You showed me all that is strong, graceful and charismatic in a butch-womyn-drag-king. All that is vulnerable and powerful in artistry and for that I am immensely thankful. I now know about the courage it must have taken for you to step out of your nook into an unforgiving world that refuses to understand how anyone could dare to be themselves the way you did ( and hopefully still do). Your resistance was plain in the timbre of your voice, the tailored seams of your dazzling white suit and the hardened curls in your gelled short hair. You fought in song and in clothing in style. You were bold and fierce and vivid. Still vivid today as I navigate my way through life, running into re-incarnations of you and re-learning the magic of masculinity embodied in the female form.

Words cannot describe how grateful I am for your unique form of resistance and how poignant it has been in informing my own revolution into masculinity.
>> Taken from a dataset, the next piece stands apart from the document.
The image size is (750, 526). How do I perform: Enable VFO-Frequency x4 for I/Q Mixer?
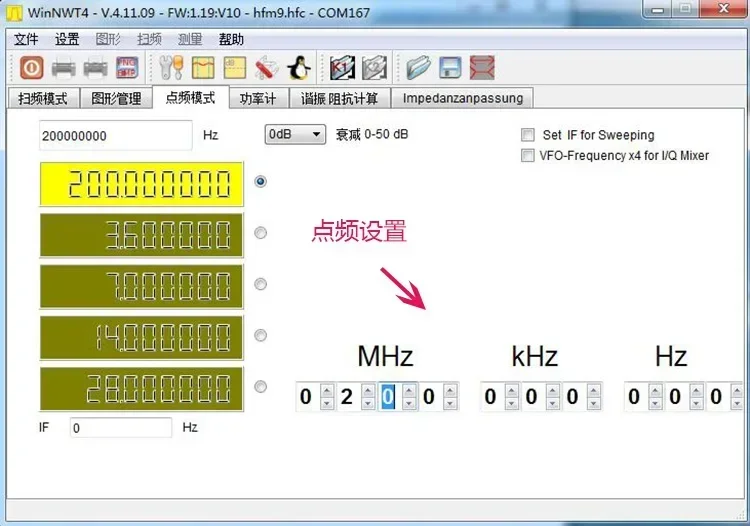[x=528, y=155]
I cannot thank my former lovers enough. All of you. Although I don’t speak to many of you I am grateful for the lessons you taught me about who I am and about how the struggle continues in every avenue of my life. When we argued and laughed, started chatting each other up and exchanged numbers, when we fought, fucked and held hands in public. That was all a part of the resistance. That was all a part of the revolution and the de-colonization so many of us spend so much of our time trying to achieve. I learned that activism doesn’t only take place in a protest march or on placards or even in university campus campaigns. It took place when I was on my back, legs spread wide open and my fingers pressed into the warm moist dark places you held open to me.

Even when I held my hands up against an abusive boyfriend during my “Definitely not a lesbian..” phase-that too was an act of resistance.

Walking away from that relationship dusting myself off vowing never to be abused at the hands of another human being again was all resistance. For the things we go through in this struggle and the lessons we learn are a part of our warfare. When we go through shit that hurts us, tears us down and challenges the notions we had about our own invincibility; we learn vital survival skills for a world that wishes so many of us didn’t exist.
Through our very existence. And we win a little every time we take a moment to look around us and take note of our collective power and the wonderful effects we have on one another- just by being present.